Now that my jungle Hecarim video is finished it's time to discuss him as a jungler, and to illustrate the process I followed while investigating his abilities.

The first thing I noticed about Hecarim is that he's not particularly durable during his first clear. In fact, my initial attempts at jungling on him were all failures; he was unable to clear without dying or recalling. The challenge, then, was to figure out a setup which would allow him to at least finish. It became obvious after a few tests that that it was necessary to take W at level 1 and run at least 12 in Defense masteries.

The next step I took was to examine Hecarim's skillset, which seems well suited to a gank-heavy playstyle. Using that assumption as an anchor made refining skill order, runes, and masteries significantly easier. I chose to max Q first, use APen quints, and take the buff duration mastery in order to strengthen Hecarim's ganks, while incidentally also speeding up his clear.

After a few more runs and tweaks the final remaining issue was Hecarim's item build. Because he uses abilities more than auto-attacks to clear Wriggle's is somewhat awkward. Instead I decided to build Philosopher's Stone, Avarice Blade, and Brutalizer for early items. These items provide everything Hecarim is interested in, sustain, mana regen, CDR, APen, and build into items with movement speed boosts.
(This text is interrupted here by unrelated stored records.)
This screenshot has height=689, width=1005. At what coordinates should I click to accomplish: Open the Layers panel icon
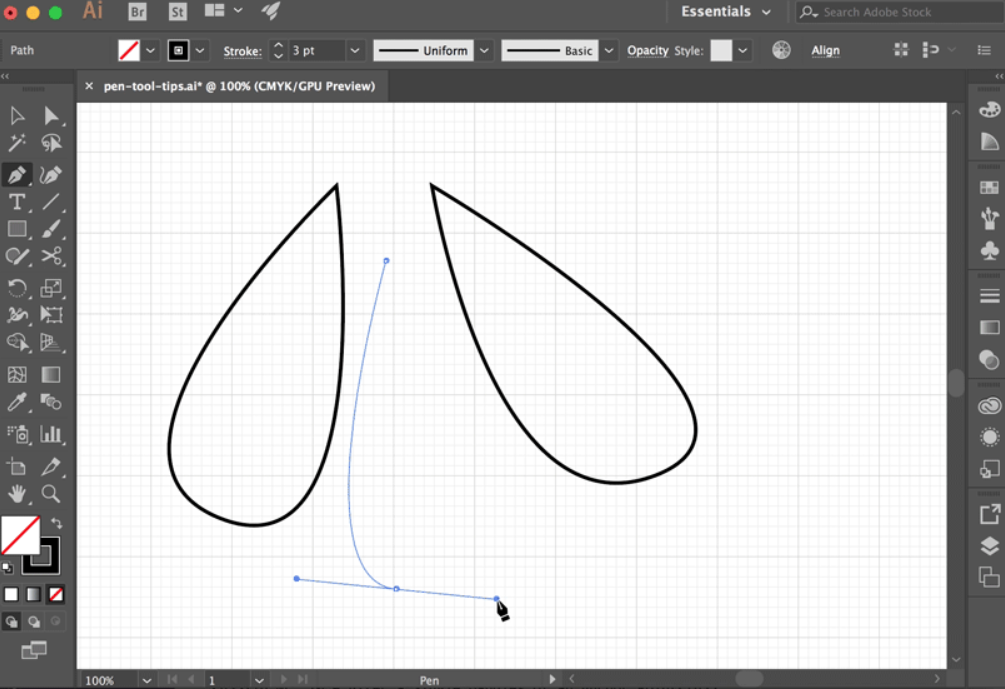coord(989,545)
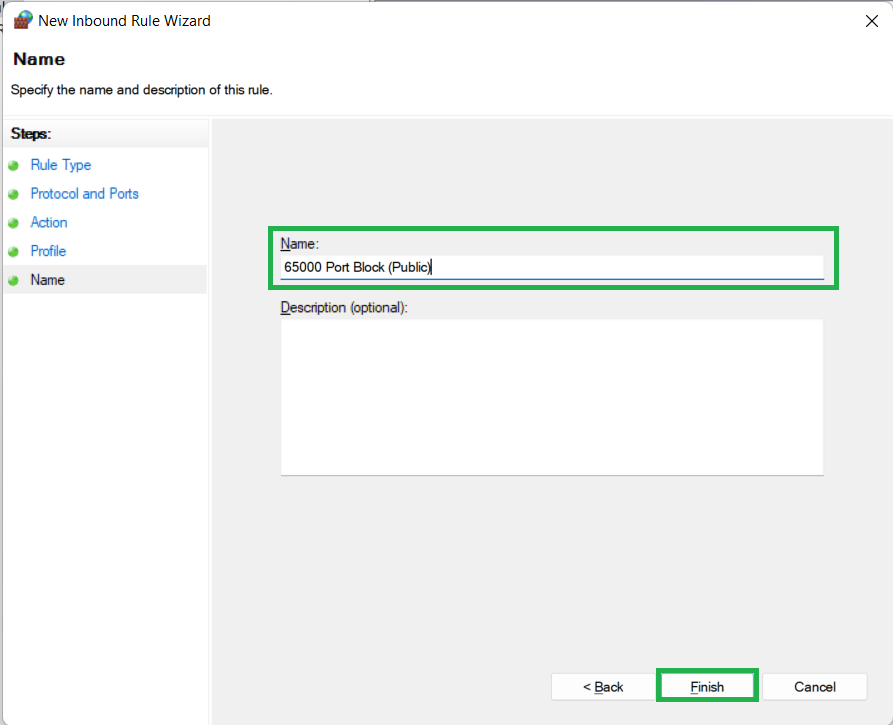Screen dimensions: 893x725
Task: Click the Steps pane header
Action: point(32,133)
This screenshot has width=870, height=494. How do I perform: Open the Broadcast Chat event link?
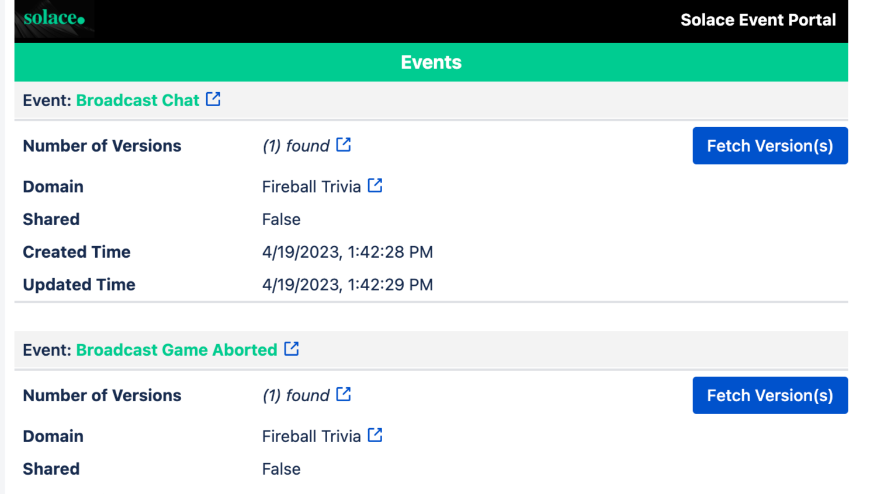tap(138, 100)
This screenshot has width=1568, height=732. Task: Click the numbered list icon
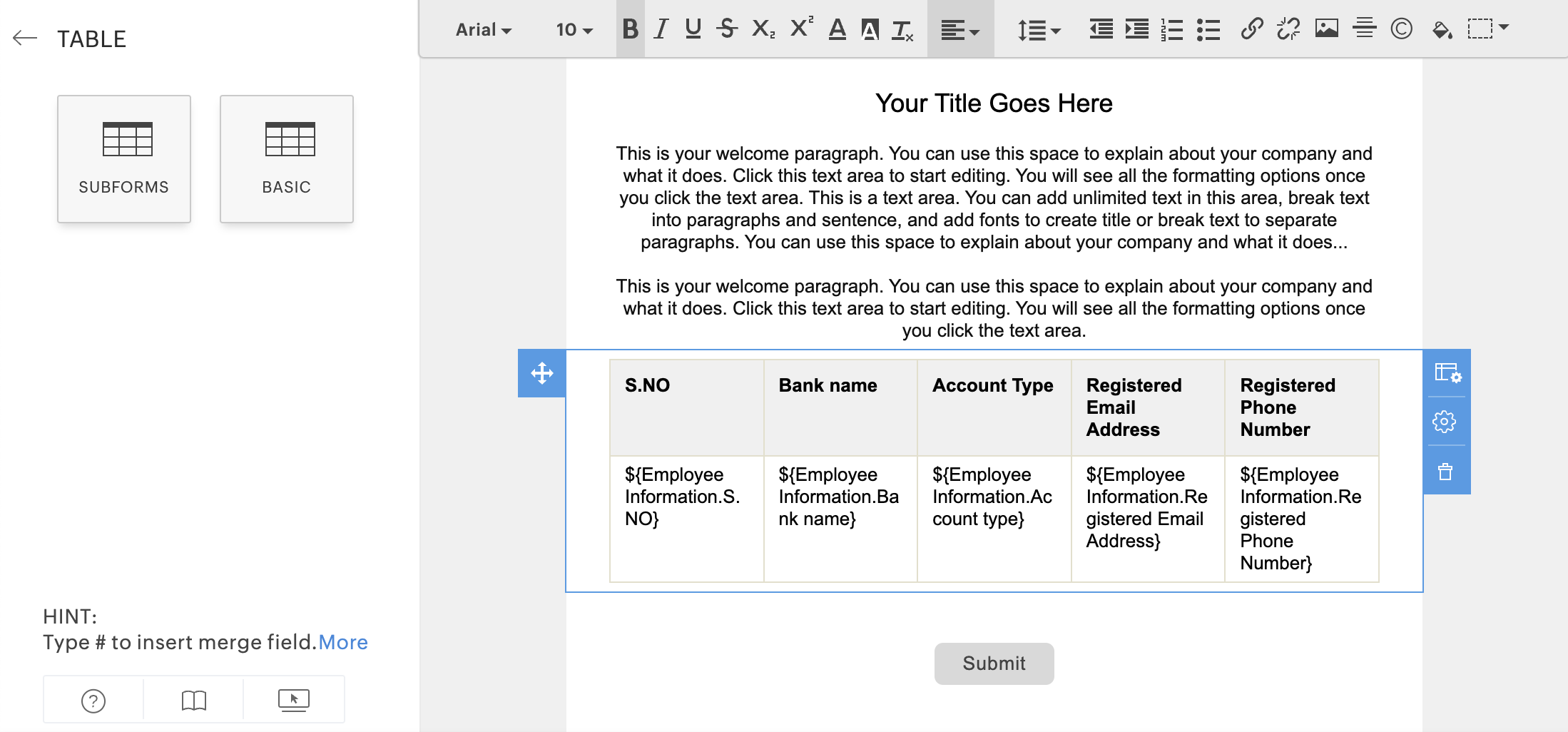tap(1172, 29)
Everything up until this point was mostly theory. I hadn't actually played a game as Hecarim, only tested, observed, hypothesized, and tested again. After actually playing him in games with my setup I took away the following impressions.

First and foremost, Hecarim is an extremely strong ganker. His movement speed is such while E is active that there's very little time to react. As long as you don't run into a ward you are guaranteed to force summoner spells. With Q he also does a great deal of damage, which you can dish out even if an enemy is just outside of auto-attack range. His ganks only becomes stronger once he gets his ultimate.

Second, Hecarim can do well without blue. Like Skarner and Olaf he really loves to have blue, but with Philosopher's Stone I found him more than capable of dealing without. In fact, the effect was so good I've reconsidered purchasing those items on his aforementioned peers.

Finally, Hecarim is simply fun. He looks cool, sounds cool, and there are few things as fun as zooming into a lane at Mach 5 before leaping halfway across the screen, blades whirling, to crush a fleeing enemy.

Whether or not he's truly viable or a top tier jungler is difficult to say so soon after release, but at the very least I felt well rewarded for my efforts when I went 8/1/8 in my first ever game as him. That sort of success doesn't always happen with a new jungler, but when it does it's a great feeling.